En plus du texte principal signé par l’auteur, Das Cuiva – comme Arcand aurait souhaité que s’appelle son livre – contient un grand nombre de ce que j’appellerais volontiers, si je ne craignais de froisser mes amis de l’Académie française et de la Belle Province, des « bonus features » : une préface de ses amis de toujours, Christine et Stephen Hugh-Jones (p. 9-17, traduite par Geneviève Deschamps) ; un mot d’ouverture qui est aussi un superbe lettre d’amour de sa compagne, maîtresse d’oeuvre de ce projet éditorial (p. 19-40) ; le plan d’un épilogue qui n’a jamais été rédigé (p. 303) ; un portrait de Bernard Arcand par son collègue Francisco Ortiz (p. 303-310) ; la liste exhaustive des écrits d’Arcand portant sur les Cuivas (p. 311-313) ; un mot de remerciements signé Ulla Hoff (p. 355-356) et, en annexe, deux articles : « L’après-terrain ou apprendre à se taire » (p. 317-330) suivi de « Dieu est un Américain » (p. 331-353, traduit par Geneviève Deschamps). Ces ajouts font de cet ouvrage, outre une référence sur les Cuivas, un véritable hommage à l’auteur.

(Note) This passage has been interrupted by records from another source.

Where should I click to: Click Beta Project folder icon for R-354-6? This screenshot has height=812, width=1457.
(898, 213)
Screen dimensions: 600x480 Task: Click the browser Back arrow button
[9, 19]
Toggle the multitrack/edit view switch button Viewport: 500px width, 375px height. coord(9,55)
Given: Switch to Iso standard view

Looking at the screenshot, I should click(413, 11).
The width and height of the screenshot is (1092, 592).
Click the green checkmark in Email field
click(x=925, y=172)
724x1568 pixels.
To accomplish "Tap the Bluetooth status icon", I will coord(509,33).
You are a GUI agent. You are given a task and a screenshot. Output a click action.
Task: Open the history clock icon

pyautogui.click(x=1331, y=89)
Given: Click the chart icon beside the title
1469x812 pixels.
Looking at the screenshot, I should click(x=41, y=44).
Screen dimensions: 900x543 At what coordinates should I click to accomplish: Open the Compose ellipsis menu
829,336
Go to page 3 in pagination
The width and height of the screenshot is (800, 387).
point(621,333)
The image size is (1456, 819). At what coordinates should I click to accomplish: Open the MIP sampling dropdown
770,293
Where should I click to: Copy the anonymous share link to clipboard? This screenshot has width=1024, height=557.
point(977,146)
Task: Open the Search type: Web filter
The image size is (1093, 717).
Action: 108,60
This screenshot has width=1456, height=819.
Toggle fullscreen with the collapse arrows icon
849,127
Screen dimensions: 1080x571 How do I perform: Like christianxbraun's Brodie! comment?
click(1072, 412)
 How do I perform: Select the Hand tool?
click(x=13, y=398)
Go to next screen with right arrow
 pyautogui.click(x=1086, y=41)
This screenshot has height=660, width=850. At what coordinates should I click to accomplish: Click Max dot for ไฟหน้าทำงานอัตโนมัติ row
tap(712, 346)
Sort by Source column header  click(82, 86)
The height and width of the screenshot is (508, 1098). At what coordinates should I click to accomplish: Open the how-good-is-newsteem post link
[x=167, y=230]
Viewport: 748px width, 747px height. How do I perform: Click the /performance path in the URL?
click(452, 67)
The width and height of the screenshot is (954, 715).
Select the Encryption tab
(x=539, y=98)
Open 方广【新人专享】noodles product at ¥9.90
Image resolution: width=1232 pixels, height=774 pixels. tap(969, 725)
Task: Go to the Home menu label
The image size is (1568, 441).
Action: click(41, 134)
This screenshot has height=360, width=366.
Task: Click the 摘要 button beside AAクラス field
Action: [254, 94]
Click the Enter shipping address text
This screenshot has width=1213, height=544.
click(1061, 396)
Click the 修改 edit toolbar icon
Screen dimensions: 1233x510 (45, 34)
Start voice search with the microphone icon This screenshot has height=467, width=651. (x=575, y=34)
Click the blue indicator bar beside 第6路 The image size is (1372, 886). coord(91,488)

Pour ne rien gâcher, ce livre est beau en plus d’être intéressant, notamment grâce à ses illustrations : 2 cartes et, surtout, 31 photos noir et blanc de Bernard Arcand. Des clichés absolument magnifiques et dont le positionnement au regard du texte s’avère particulièrement astucieux, l’emplacement ayant visiblement été choisi avec le plus grand soin. Les dessins de hamacs utilisés comme pied-de-lampe entre les pages 19 et 91 ajoutent enfin une touche tout à la fois élégante et romantique. On ne les trouve en effet nulle part ailleurs que dans le prologue de l’auteur et dans le texte que sa compagne a inséré entre celui-ci et la préface : une émouvante ouverture intitulée « Bernard, comme je l’ai aimé ».